As far as I can tell:

  • Integrates well with C
  • Has next to no standard library
  • Has no built-in support for sockets (need external luasocket library)
  • Has no built-in support for threads (just coroutines and you need to write your own dispatcher)
  • The C-to-Lua interface (stack-based) needs care when achieving function interfaces because you just push values onto a stack (making it real easy to build an inconsistent returned interface for your varying code paths within a function); luasocket is an example of this causing bad interfaces

Python

I’m pretty comfortable with Python, it’s the language that I’ve done most of my professional coding with; however as with Go, the way I write it is probably not as Pythonic as a serious Python developer.

Rust

I have written almost zero Rust and I would absolutely love to write more (I just don’t have an excuse, or didn’t, until now).

It looks like it has an incredibly steep learning curve but despite how low-level it is (it feels like it’s trying to solve the same problem as C) it can be impressively terse.

This is the language I will be trying to learn the most about in the near future.

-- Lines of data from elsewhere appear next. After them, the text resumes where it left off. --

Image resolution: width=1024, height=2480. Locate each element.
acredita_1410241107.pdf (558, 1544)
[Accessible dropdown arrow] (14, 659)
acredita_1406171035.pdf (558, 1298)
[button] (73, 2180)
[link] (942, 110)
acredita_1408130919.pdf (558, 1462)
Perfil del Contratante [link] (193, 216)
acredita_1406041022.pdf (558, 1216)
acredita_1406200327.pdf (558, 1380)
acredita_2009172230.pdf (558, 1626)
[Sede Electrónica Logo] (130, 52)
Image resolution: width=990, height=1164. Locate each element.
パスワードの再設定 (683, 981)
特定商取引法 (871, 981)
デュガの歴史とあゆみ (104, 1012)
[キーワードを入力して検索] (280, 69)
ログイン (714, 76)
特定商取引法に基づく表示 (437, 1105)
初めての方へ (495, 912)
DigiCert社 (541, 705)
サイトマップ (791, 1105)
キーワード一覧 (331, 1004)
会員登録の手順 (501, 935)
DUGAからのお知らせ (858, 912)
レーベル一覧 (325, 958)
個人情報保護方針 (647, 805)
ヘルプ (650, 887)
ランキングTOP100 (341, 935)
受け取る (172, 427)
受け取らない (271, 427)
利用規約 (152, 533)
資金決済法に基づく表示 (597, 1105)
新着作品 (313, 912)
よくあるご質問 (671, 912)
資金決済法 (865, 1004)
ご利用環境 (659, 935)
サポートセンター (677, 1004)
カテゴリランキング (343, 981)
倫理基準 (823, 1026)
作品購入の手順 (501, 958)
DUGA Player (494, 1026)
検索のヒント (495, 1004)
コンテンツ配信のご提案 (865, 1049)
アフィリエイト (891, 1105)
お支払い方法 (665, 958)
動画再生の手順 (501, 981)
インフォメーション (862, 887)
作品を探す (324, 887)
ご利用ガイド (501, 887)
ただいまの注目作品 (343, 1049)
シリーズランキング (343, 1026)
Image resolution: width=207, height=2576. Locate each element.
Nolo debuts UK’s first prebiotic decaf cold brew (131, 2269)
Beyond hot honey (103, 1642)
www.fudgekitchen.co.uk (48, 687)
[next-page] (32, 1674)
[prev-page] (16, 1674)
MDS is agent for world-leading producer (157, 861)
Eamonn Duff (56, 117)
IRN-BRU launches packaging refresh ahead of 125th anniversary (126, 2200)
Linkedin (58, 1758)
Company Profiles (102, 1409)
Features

Simply getting the template code for this project to share a socket safely (at least as far as the borrow-checker is concerned) between the main thread and the background thread took me days; the takeaways ended up being this:

// wrap a socket in an atomic reference counter; note the cool error handling
let socket = sync::Arc::new(net::UdpSocket::bind(local_addr).expect("failed to bind socket"));

// take a clone of the socket for safely "moving" into the thread from an ownership
let cloned_socket = socket.clone();

// spawn a thread and move the cloned socket into it
thread::spawn( move | | receive_loop(cloned_socket, local_ip));

// meanwhile in our main thread we can comfortably do this (don't even need to unwrap the atomic reference counter)
socket.send_to(
format!("Hello world from Rust @ {}", hostname).as_bytes(),
format!("{}:{}", broadcast_ip, PORT),
).expect("failed to send to socket");

Apparently with this we can have faith that when everyone is finished using despite rust not having a garbage collector per se- exceptional!

TypeScript

We write a bit of TypeScript at work but it’s all on the frontend; NodeJS gets a pretty good review for server-side stuff so I figured I’d best include it.

Without question, it is super terse and that probably helps you get services up and running from nothing quite quickly.

I don’t really like it- I had to hack more environment / dependency stuff in to get the TypeScript template working than I did for the other languages; maybe it’s okay if you’re comfortable with it, but it feels like there’s almost as much “fluff” around the edges of actually achieving anything as Java (environment-wise).